Science and innovation protected
Despite fears that 17% cuts to BIS (Business, Innovation and Skills) departmental spending would imply cuts to science and innovation, the chancellor announced that both would be protected, acceding to appeals from key figures in science and business that doing so would threaten the UK’s future growth and productivity prospects.
During the last Parliament, the Science budget was protected in cash terms, which after inflation meant it took a slight cut. This time, George Osborne committed himself to protecting it in real terms. Innovate UK on the other hand, the body that encourages private sector innovation, saw its budget protected in cash but not in real terms, while some of its funding of businesses will be converted from grants to loans.
While it is good that the agency did not lose more, loans are not going to be as attractive as grants to businesses that want to fund research, so the change risks either discouraging businesses from investing in innovation or indebting them for doing so. And while science spending has been protected, the fact remains that the UK lags behind other OECD countries in its research expenditure, spending only 1.7% of GDP on research versus an OECD average of 2.4% and 2.9% in Germany.
Despite murmurings to the contrary, Entrepreneurs’ Relief (relief on capital gains taxation when selling a business) was maintained, bar some added constraints on eligibility, meaning that entrepreneurs who risk their savings and careers to get a business off the ground will continue to keep more of the wealth they generate. As a policy that we celebrated in our Entrepreneurs’ Manifesto as an example of what Britain does right in supporting entrepreneurs, we are pleased to see that the Chancellor did not raid it to meet his surplus fixation.
Other investment incentive schemes – such as the Enterprise Investment Scheme (EIS), the Seed Enterprise Investment Scheme (SEIS) and Social Investment Tax Relief (SITR) – were also maintained but restricted from certain activities, such as renewable energy generation from 2016 onwards, a blow to innovative start-ups in the renewable sector and further evidence of this government’s lack of commitment to green growth.
Interestingly, the government announced that ‘it will explore setting up a new broadband investment fund, to support the growth of alternative network developers.’ The fund would be ‘supported by both public and private investors, and would be managed by the private sector on a commercial basis.’
While the main rationale of the policy is increasing market competition in the broadband sector to increase quality of service, it should also help in delivering the government’s commitment to 99% superfast broadband coverage in the UK by 2018. Although on the whole the UK does well in broadband coverage, many rural and coastal areas miss out.
In our recent report on reviving Britain’s seaside towns, we wrote of the need to upgrade broadband infrastructure by the coast.
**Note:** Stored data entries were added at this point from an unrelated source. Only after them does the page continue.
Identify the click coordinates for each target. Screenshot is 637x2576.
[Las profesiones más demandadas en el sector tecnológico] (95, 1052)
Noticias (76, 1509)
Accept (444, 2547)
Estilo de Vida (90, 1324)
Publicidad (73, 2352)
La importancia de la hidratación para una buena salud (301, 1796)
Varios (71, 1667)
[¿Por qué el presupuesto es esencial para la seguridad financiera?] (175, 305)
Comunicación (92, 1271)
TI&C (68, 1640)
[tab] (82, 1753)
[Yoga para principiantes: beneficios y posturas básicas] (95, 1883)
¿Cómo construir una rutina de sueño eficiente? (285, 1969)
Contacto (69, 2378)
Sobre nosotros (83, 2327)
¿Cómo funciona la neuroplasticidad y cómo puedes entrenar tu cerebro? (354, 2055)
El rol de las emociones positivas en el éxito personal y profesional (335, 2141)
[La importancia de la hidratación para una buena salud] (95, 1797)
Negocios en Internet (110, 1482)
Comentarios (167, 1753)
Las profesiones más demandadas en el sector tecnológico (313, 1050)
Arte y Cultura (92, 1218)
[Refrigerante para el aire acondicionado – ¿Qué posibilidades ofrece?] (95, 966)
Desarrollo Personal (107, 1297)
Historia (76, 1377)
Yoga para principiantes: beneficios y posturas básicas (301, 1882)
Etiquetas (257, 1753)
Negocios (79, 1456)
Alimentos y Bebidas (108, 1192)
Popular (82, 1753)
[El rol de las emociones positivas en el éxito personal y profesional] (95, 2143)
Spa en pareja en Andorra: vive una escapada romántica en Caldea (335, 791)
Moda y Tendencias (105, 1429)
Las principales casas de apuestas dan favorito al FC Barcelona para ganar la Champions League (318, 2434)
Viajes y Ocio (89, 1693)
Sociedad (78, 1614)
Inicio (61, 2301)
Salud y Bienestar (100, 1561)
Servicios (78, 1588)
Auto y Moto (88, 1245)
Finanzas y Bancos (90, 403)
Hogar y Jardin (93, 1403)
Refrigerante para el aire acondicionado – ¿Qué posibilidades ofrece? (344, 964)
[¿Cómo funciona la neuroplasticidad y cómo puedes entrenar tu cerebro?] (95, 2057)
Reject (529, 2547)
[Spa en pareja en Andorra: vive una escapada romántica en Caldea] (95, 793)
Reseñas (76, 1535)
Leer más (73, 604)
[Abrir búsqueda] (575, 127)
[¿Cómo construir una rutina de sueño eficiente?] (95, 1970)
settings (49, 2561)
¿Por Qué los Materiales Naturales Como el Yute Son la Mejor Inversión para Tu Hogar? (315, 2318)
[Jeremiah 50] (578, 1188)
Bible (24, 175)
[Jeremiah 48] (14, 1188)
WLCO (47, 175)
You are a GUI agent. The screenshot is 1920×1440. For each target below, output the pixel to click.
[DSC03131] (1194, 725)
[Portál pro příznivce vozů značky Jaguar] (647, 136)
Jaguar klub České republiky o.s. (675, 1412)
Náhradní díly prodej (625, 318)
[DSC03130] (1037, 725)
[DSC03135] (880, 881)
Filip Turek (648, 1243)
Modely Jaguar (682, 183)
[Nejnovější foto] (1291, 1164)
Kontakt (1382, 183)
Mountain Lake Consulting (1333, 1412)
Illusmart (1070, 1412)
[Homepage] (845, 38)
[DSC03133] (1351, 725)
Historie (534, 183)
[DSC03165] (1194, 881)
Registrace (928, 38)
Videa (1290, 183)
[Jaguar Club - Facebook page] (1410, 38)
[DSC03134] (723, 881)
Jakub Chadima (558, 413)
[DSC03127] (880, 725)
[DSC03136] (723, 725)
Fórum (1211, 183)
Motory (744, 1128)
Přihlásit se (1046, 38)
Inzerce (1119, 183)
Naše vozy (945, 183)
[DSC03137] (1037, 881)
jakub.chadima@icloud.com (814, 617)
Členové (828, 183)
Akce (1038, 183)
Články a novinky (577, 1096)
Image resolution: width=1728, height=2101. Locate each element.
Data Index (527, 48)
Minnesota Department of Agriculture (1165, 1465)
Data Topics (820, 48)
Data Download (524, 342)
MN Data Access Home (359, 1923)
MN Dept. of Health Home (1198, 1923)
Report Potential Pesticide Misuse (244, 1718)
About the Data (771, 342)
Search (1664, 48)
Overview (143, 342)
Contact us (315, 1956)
In a case study on Bournemouth, we cited the example of independent provider C4L that has along with others helped make the town one of the best places for superfast broadband, with over 95% coverage. If all goes well and the fund is set up, then we hope it will fund similar such schemes across the UK.
After months of appeals from members of both parties, civil society organisations and think tanks, as well as a bruising defeat in the House of Lords, George Osborne decided to bow to public opinion and drop his proposed changes to tax credit cuts. A whole host of people on low incomes no longer have to worry about seeing a dramatic fall in their living standards next year.
Part of this group of people on low incomes are the self-employed, who on average earn less than their salaried counterparts. While not every person who fits the term ‘self-employed’ can be considered an entrepreneur (e.g. freelance chauffeurs and graphic designers), the motivations that lead them to make that choice – autonomy, flexibility, satisfaction – tend to be same, and insecure freelancing is often a prelude to full blown entrepreneurship. So the fact that their support has been maintained is good for the growth of entrepreneurship in the UK.